# [gelöst] hab mist gebaut beim installieren. GCC streikt

## BlackEye

Guten Abend!

Ich hab hier wohl Mist gebaut beim installieren auf einem AMD64. Das System ist gerade mal eine Woche alt.

Aus Gründen, die ich jetzt nicht näher erläutern muss, habe ich wohl in einem relativ frühen Stadium die Umgebungsvariable CHOST="i686-pc-linux-gnu" im System aktiv gehabt. Heute ist es mir erst bewusst geworden nachdem es nun langsam anfängt immer seltsamer zu werden. Ich kann z.B. kein wine mehr installieren:

 *Quote:*   

> >>> Source prepared.                                                                                                                                                                                                                                    
> 
> >>> Configuring source in /var/tmp/portage/app-emulation/wine-1.1.31/work/wine-1.1.31 ...                                                                                                                                                               
> 
>  * econf: updating wine-1.1.31/tools/config.guess with /usr/share/gnuconfig/config.guess                                                                                                                                                                
> ...

 

Wie man sehen kann steht da was von "--build=i686-pc-linux-gnu --host=i686-pc-linux-gnu " im configure was sicherlich Käse ist. 

Die Umgebungsvariable habe ich aber jetzt entfernt. Trotzdem geht es nicht.

Daraufhin dachte ich mir, ich emerge den gcc mal neu.
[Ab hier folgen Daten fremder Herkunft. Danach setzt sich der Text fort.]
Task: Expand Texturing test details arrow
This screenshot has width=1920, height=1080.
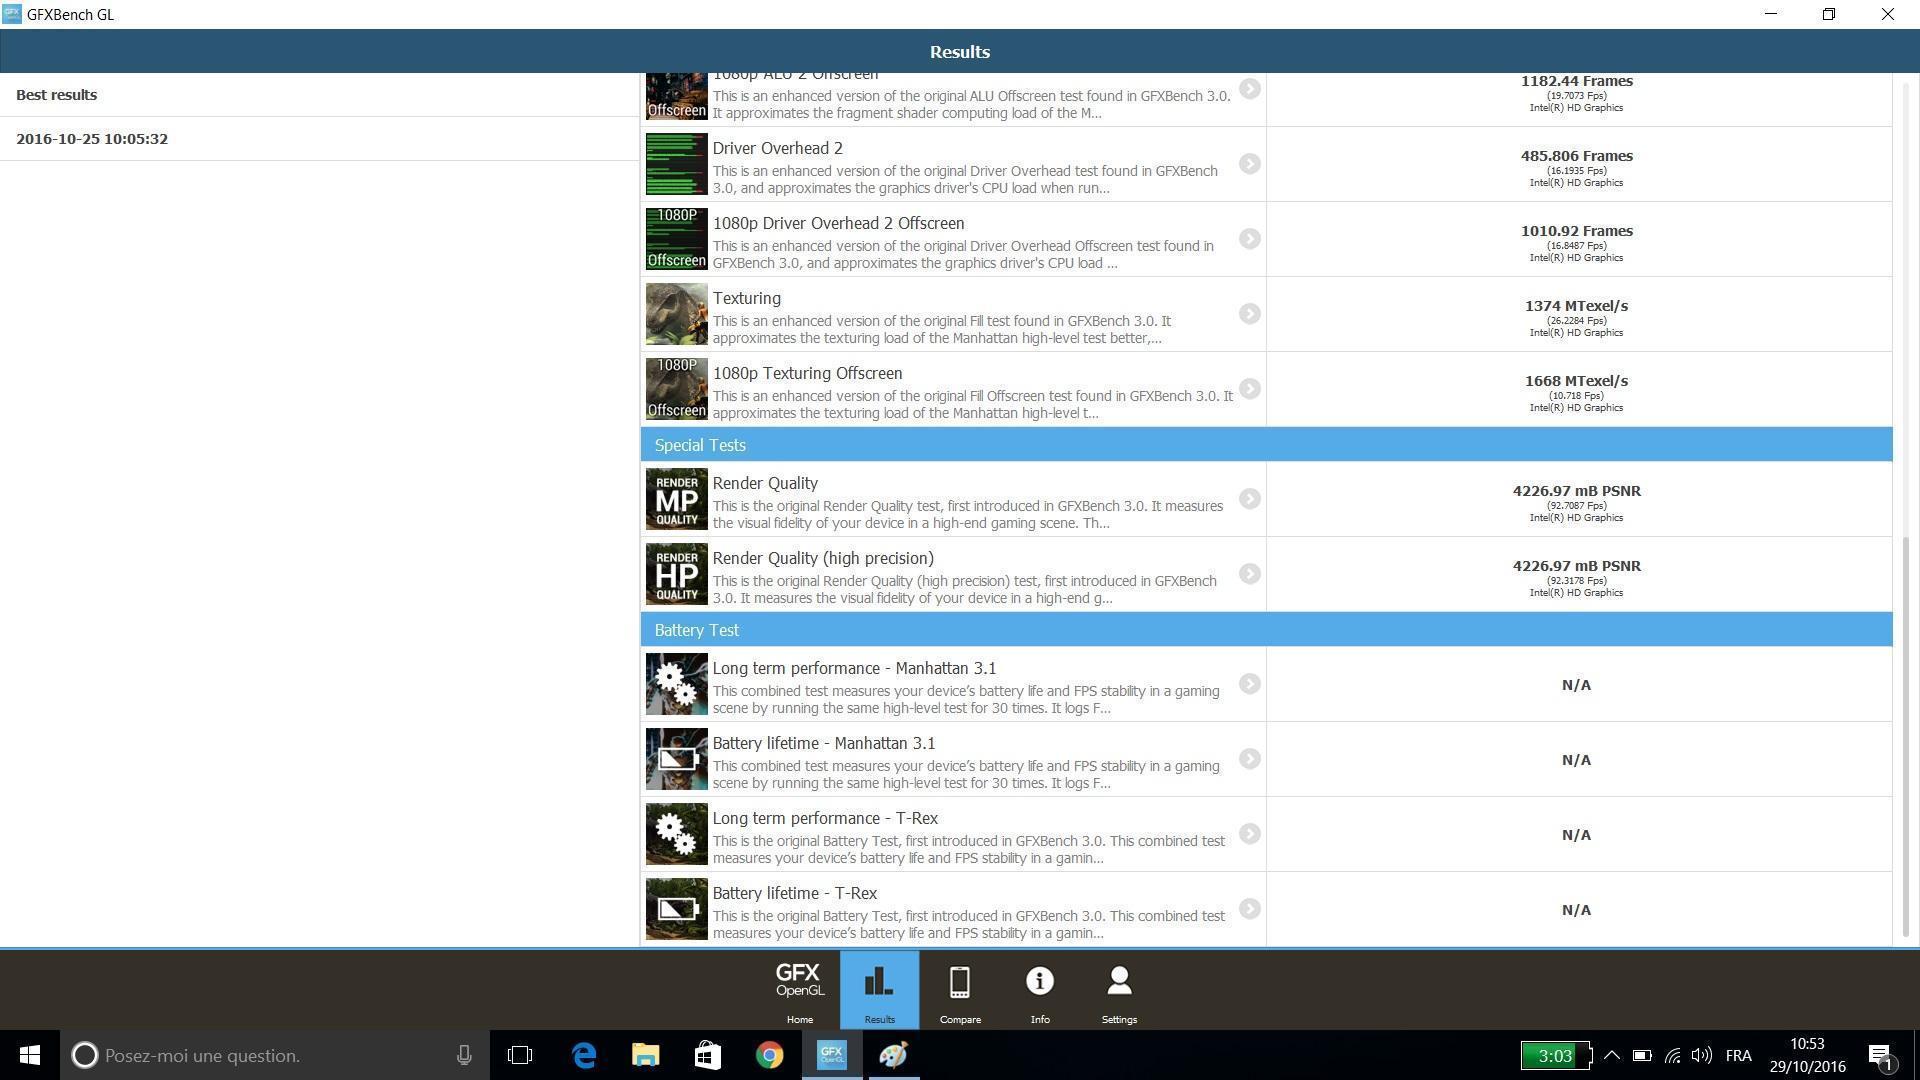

Aber auch hier erhalte ich nach einer kuzen Weile:

 *Quote:*   

> checking for --enable-version-specific-runtime-libs... no                                                                                                                                                                                               
> 
> checking for a BSD-compatible install... /usr/bin/install -c                                                                                                                                                                                            
> 
> checking for gawk... gawk                                                                                                                                                                                                                               
> ...

 

Ich bin da jetzt einfach nicht erfahren genug um zu wissen was ich hier machen muss damit das System wieder normal läuft. Muss ich jetzt doch nochmal komplett von vorn anfangen (immerhin läuft hier schon ein KDE und alles drauf) oder muss ich irgendwo bei glibc oder weiss der Geier wo anfangen um dieses Problem in den Griff zu bekommen?

 *Quote:*   

> emerge --info
> 
> Portage 2.2_rc33 (default/linux/amd64/10.0, gcc-4.3.4, glibc-2.9_p20081201-r2, 2.6.27-gentoo-r8 x86_64)
> 
> =================================================================                                      
> ...

 Last edited by BlackEye on Wed Oct 28, 2009 12:17 am; edited 1 time in total

----------

## BlackEye

hat sich erledigt. Das Problem lag an einer fehlenden Einstellung im Kernel:

'Executable file formats/emulations -> [x] IA32'.

unfassbar an was man alles denken muss...

----------

## Hollowman

Hi

Kannst du bitte nochma deine make.conf posten.

Sebastian

----------

## BlackEye

hier:

 *Quote:*   

> # These settings were set by the catalyst build script that automatically
> 
> # built this stage.
> 
> # Please consult /usr/share/portage/config/make.conf.example for a more
> ...

 

Aber wie gesagt - das Problem hat sich bereits erledigt

----------